You can use a router table except for end grain cuts, but I recommend a jig and plunge router.


----------



## Rick Dennington (Aug 27, 2009)

^^^^.........This I agree with 100%.......Your 2 1/4 hp router will work just fine for cutting mortisies…..If you have a speed control on the router (between 0-5), I'd run it on between 2 or 3 speed….You'll need to practice on a piece of scrap or two to get the right setting….You''ll know when you hit it….!!!


----------



## Sludgeguy (Jan 24, 2018)

I use a spiral upcut bit in a single pass and square up the ends with a chisel.


----------



## sreilly24590 (Mar 20, 2017)

Thanks guys.

I actually just finished watching Paul Sellers's video on hand cutting mortises here which is really good. But I like the idea of the clean router method. Now has anyone found a really good jig or jig plan?

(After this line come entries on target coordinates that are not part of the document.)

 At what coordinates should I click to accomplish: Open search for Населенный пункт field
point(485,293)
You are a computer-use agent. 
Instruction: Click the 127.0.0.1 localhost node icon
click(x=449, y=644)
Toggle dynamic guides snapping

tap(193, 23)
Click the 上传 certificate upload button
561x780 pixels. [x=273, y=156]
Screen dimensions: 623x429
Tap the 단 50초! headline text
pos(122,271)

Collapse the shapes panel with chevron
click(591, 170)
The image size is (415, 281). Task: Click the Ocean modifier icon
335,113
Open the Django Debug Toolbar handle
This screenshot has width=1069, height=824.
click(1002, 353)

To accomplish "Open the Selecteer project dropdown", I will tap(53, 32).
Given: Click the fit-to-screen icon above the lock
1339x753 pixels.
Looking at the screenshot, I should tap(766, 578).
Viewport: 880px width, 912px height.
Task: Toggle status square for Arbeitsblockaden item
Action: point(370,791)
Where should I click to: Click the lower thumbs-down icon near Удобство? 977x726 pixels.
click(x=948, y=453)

Is there a calculation for determining the proper mortise width?

Thanks again for the insightful replies.


----------



## Rick Dennington (Aug 27, 2009)

I normanly don't cut mortises with a router, but I have a few times in the past….I have a mortise machine that I've had for 20+ years….It's a Delta, and it cuts mortises from 1/4"-1/2"...To me, once you get the machine set up properly, you can cut mortises pretty fast, and squaring up the ends is a snap…..Personal preference, I guess..!! If you're using 3/4" material, usually a 1/4" mortise will do…..Just measure over a 1/4" from the edge of the board, lay out a 1/4" wide mortise in the middle of the board by ever long you need it to be, and draw it in….that's the standard way of doing it….if you want an off-set mortise, then lay it out that way….!! Then determine how deep you need the mortise, and make the tenon a 1/4" by the depth: Example: the tenon should be a 1/4" x 3/4"-1" long…..you just need to make the tenon fit the mortise…..+ or-a hair…!!!!!


----------



## bondogaposis (Dec 18, 2011)

I think a plunge router is pretty essential for cutting mortises with a router, at least it is for my jig. I match the bit to the mortise width and use a spiral up-cut bit. A 2 1/4 HP router is enough power.


----------



## RichT (Oct 14, 2016)

I did a project for Philip Morley's mortiser design a while back. The beauty of it is that it has a single 5/8" slot for a 5/8" OD bushing to ride in and the bit is centered in it for easy alignment. The bit can be any size from 1/8" to 1/2".


----------